Supplied passage:
There was a sixties song by Dion and the Belmonts called The Wanderer, also an ancient English poem called the Wanderer and a 1979 greaser film called The Wanderers based on the novel by Richard Price written in 1974. Now in many towns and villages across America there are modern versions of wanderers – in this case people who spend their days just wandering around, sometimes keeping to themselves and sometimes talking to themselves or to no one in particular.
A great deal of this was caused by the budget cuts of the 70’s and 80’s that resulted in the shutdown of most psychiatric care facilities and resulted in patients being sent back to their communities to live. There are literally hundreds of people wandering the streets of local towns who otherwise would have been under care in one of those facilities. These are not the stereotypical "street people" who actually live on the streets, most have nice quarters in groups homes; nor are they bums or beggars, they just have no where else to go and nothing else to do, so they wander about.
Most of these wanderers are harmless albeit maybe a bit scary to kids and mothers who might encounter them on the streets. The majorities in my little village tend to be middle-aged men who spend their days walking about the town in conversation with themselves or speaking to no one. While generally harmless, their behavior nonetheless evokes fear in some and derision in others. In our little town kids, as they are want to do, sometimes taunt these wanderers, which occasionally provokes a response that requires intervention. Many of these people are on medications for various issues and one can generally tell if one of them has missed his meds.

Information shown:
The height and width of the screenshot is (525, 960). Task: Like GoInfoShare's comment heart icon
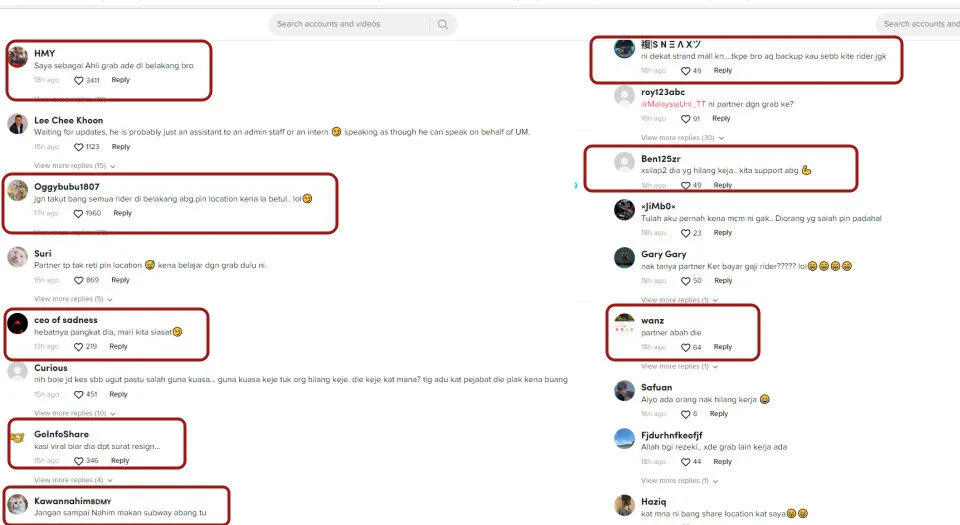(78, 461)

==

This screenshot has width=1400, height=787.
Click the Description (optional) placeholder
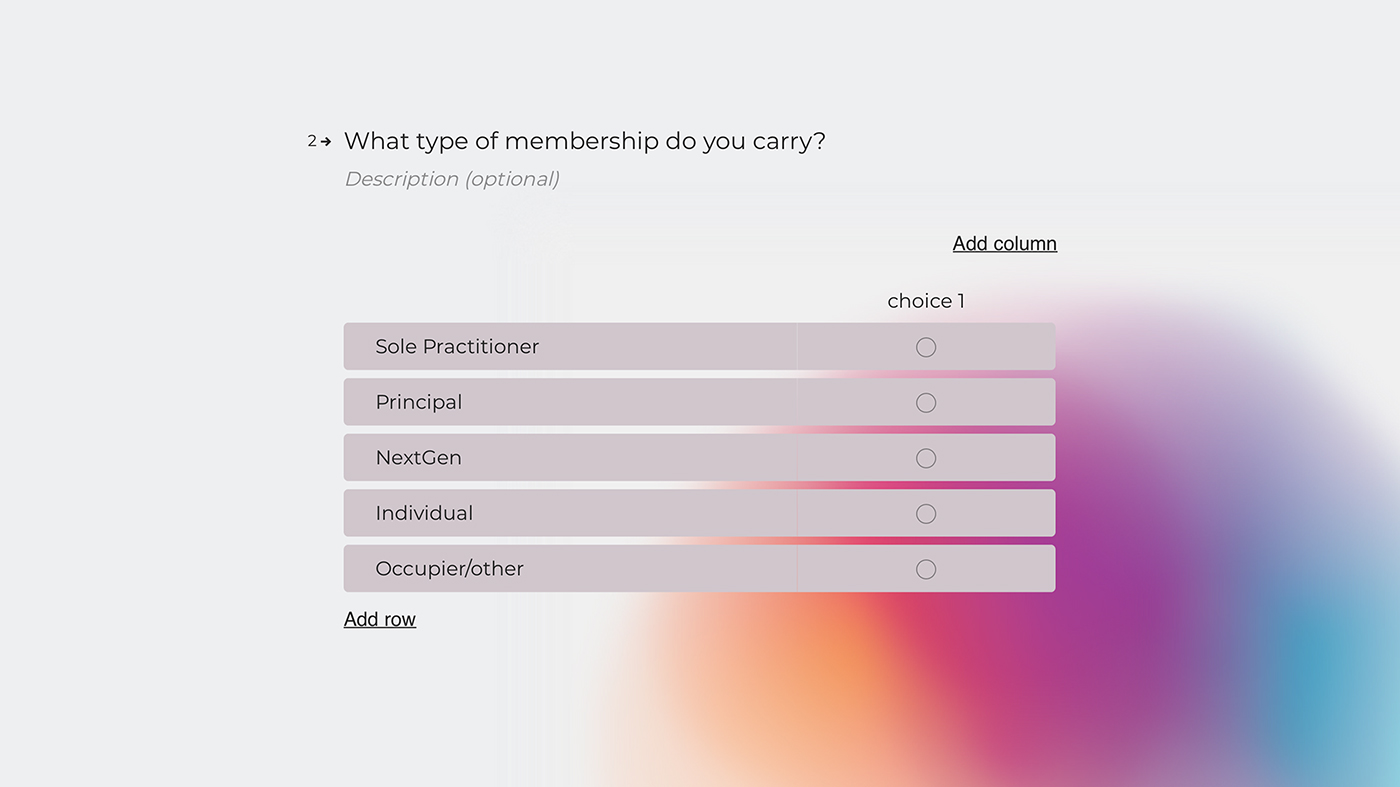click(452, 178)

To do:
Reproduce the part of the wanderers passage above between "A great deal" and "they wander about.", inclusive.

Exercise answer:
A great deal of this was caused by the budget cuts of the 70’s and 80’s that resulted in the shutdown of most psychiatric care facilities and resulted in patients being sent back to their communities to live. There are literally hundreds of people wandering the streets of local towns who otherwise would have been under care in one of those facilities. These are not the stereotypical "street people" who actually live on the streets, most have nice quarters in groups homes; nor are they bums or beggars, they just have no where else to go and nothing else to do, so they wander about.